基本的には経費にはできませんが、それでも給与は税金上恵まれています。

給与の収入=儲けではない

基本的には、税金には収入に対してではなく、所得に対してかかります。

ちなみに、
収入とは、もらったお金(いわゆる売上みたいなもの)
所得とは、儲かったお金(いわゆる利益みたいなもの)
です。

給与の税金も、給与所得(給与での儲け)に対してかかります。

給与をもらった場合、収入がそのまま利益となります。
年間400万円もらえば、自分の利益も400万円のはずです。
(実際には社会保険料などが引かれていますが…)

ただし給与の税金を計算するうえでは、「収入=所得」とはなりません。

給与所得とは

給与をもらっている方が自己負担で仕事のものを買っても、経費にできません。

その代わりに、給与所得控除という概算の経費を引くことができます。

そして、収入から給与所得控除を引いたものが所得(給与所得)になります。

給与所得控除は、下の表によって計算します。

(国税庁HPより)

給与が55万円まであれば、給与所得控除は55万円、所得は0円(マイナスにはなりません)。

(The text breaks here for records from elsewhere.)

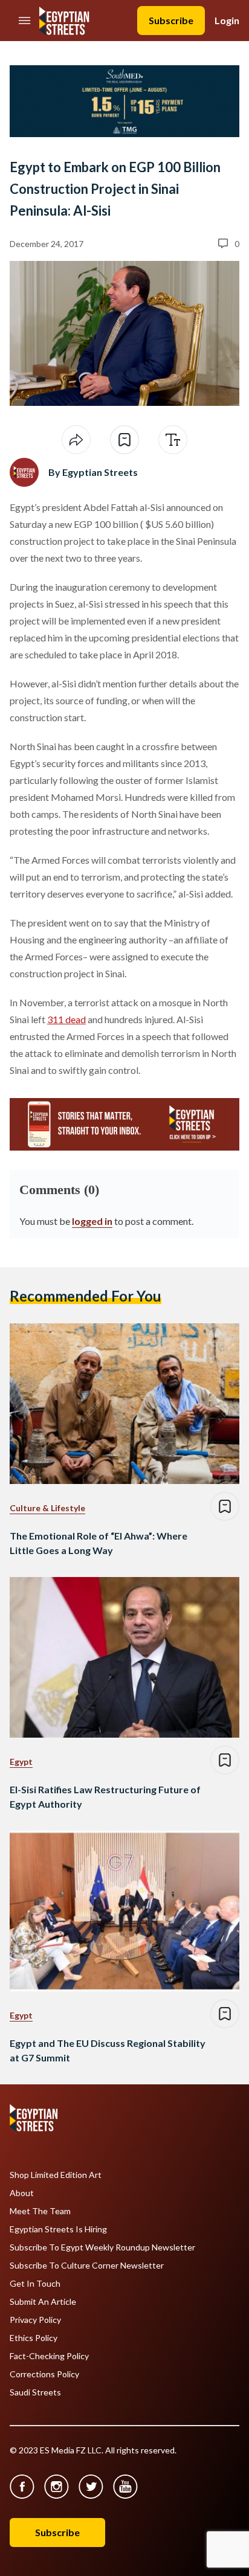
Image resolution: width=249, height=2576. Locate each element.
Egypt (21, 1761)
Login (227, 20)
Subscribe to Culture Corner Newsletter (87, 2265)
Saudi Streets (35, 2392)
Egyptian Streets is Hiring (58, 2229)
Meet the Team (40, 2211)
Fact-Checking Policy (49, 2356)
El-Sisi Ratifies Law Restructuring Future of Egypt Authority (105, 1797)
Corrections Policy (44, 2374)
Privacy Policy (35, 2320)
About (22, 2193)
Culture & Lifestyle (47, 1508)
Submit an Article (43, 2302)
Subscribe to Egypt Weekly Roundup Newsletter (102, 2247)
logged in (92, 1221)
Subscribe (171, 20)
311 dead (66, 1019)
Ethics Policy (33, 2338)
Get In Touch (35, 2284)
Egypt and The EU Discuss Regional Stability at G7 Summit (107, 2050)
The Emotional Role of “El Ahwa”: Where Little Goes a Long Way (98, 1543)
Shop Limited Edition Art (56, 2175)
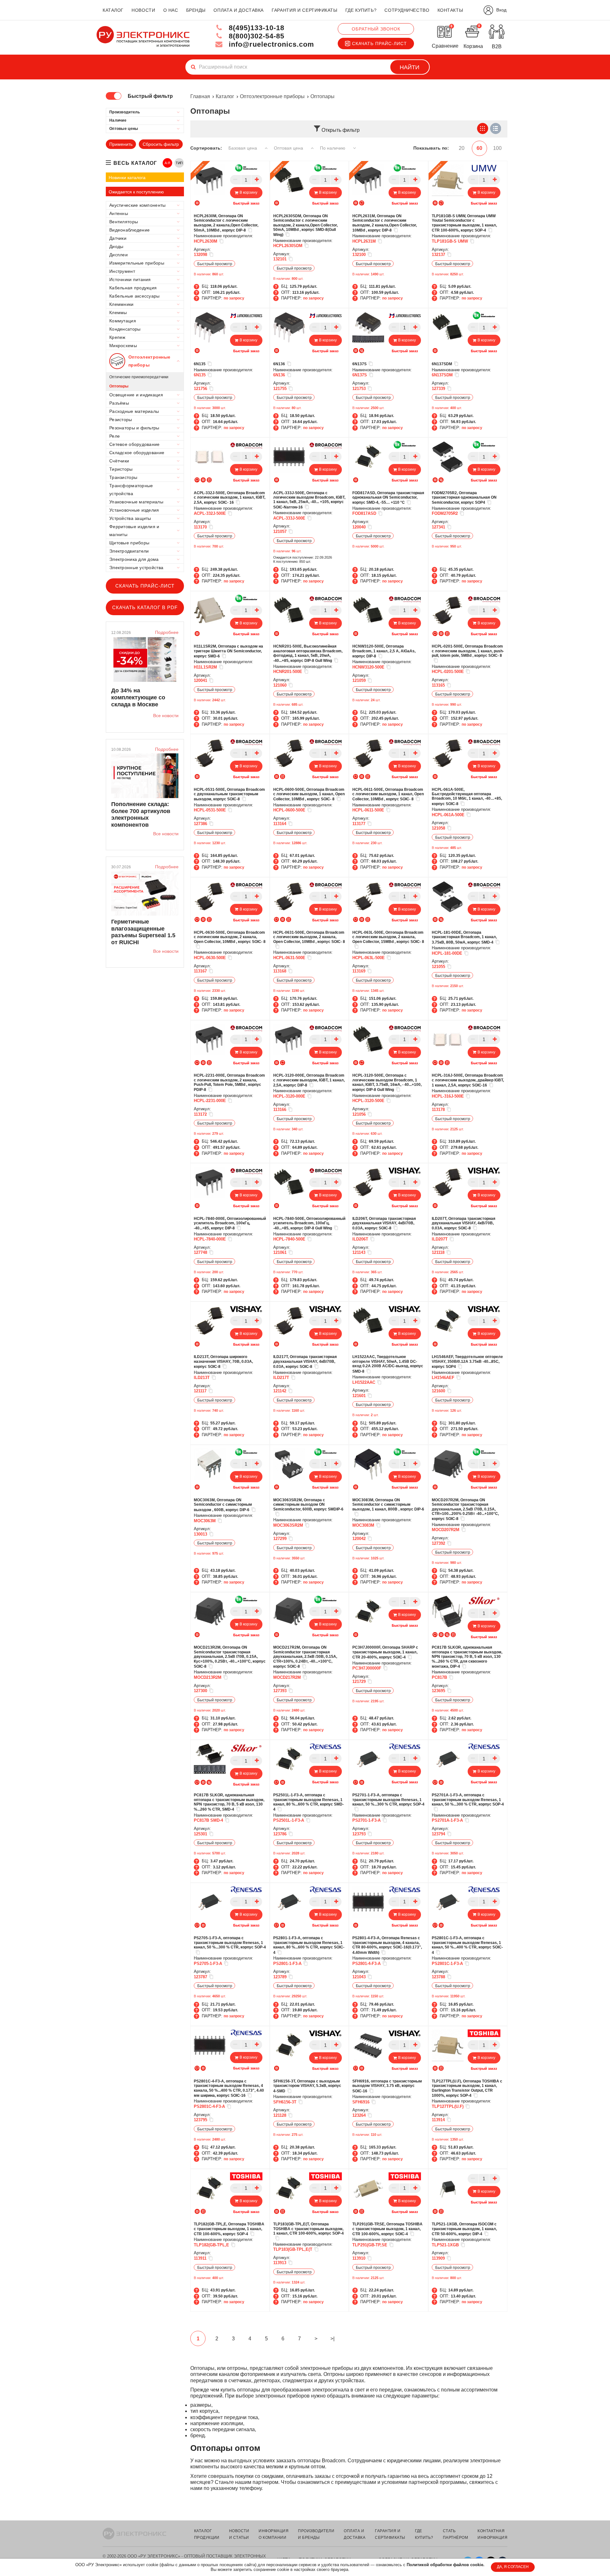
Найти (409, 67)
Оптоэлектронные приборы (272, 96)
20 (461, 148)
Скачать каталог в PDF (145, 607)
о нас (170, 10)
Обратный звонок (376, 28)
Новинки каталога (127, 177)
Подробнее (167, 632)
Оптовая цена (289, 148)
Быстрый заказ (246, 203)
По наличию (333, 148)
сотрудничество (406, 10)
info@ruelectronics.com (270, 44)
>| (332, 2338)
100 (497, 148)
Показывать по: (431, 148)
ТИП (179, 163)
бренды (196, 10)
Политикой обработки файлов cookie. (446, 2564)
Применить (120, 144)
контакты (450, 10)
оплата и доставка (239, 10)
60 (479, 148)
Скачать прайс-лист (379, 43)
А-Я (168, 163)
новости (143, 10)
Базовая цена (243, 148)
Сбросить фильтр (161, 144)
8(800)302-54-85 (255, 36)
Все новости (166, 715)
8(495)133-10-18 (255, 28)
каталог (113, 10)
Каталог (225, 96)
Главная (200, 96)
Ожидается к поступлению (136, 191)
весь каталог (135, 163)
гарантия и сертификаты (304, 10)
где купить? (360, 10)
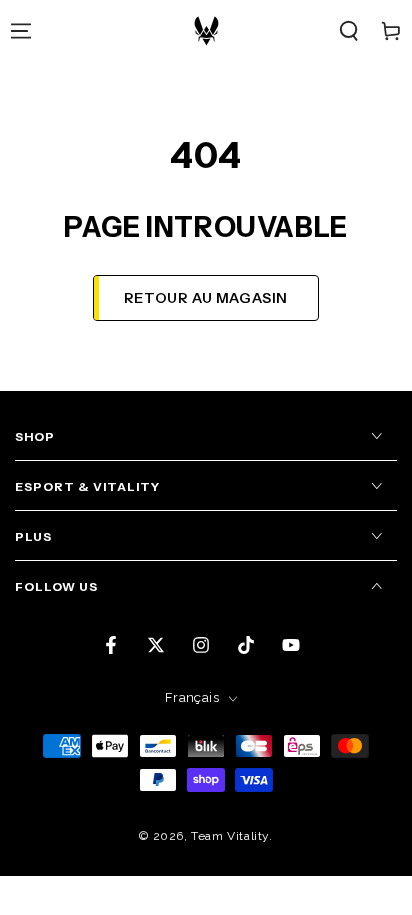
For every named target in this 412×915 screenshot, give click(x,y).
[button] (349, 31)
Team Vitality (230, 836)
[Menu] (21, 31)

給与が400万円まであれば、給与所得控除は124万円、所得は276万円。

給与が850万円まであれば、給与所得控除は195万円、所得は655万円。

実際に経費として払っていなくても、経費として最大195万円引くことができます。
もちろん特別な手続きはいりません。
会社で年末調整していれば、自動的に引いてくれます。

給与収入は、税金上優遇されている

これが個人事業主であればどうでしょうか?

儲けが850万円あっても、引くことができるのは青色申告特別控除の65万円(最大で)。

給与であれば無条件で195万円引けるので、同じ儲けであっても差は130万円。
税率が30%であれば、税金は39万円多く払うことになります。

さらに個人事業主は、3/15までに確定申告しないと青色申告特別控除が10万円になるなどの、
ペナルティー的な要素もあります。

つまり、給与は税金上かなり恵まれているのです。

個人事業から会社組織にする(法人成り)メリットの一つに、
給与所得控除が使えるようになって、税金が安くすることができることがあります。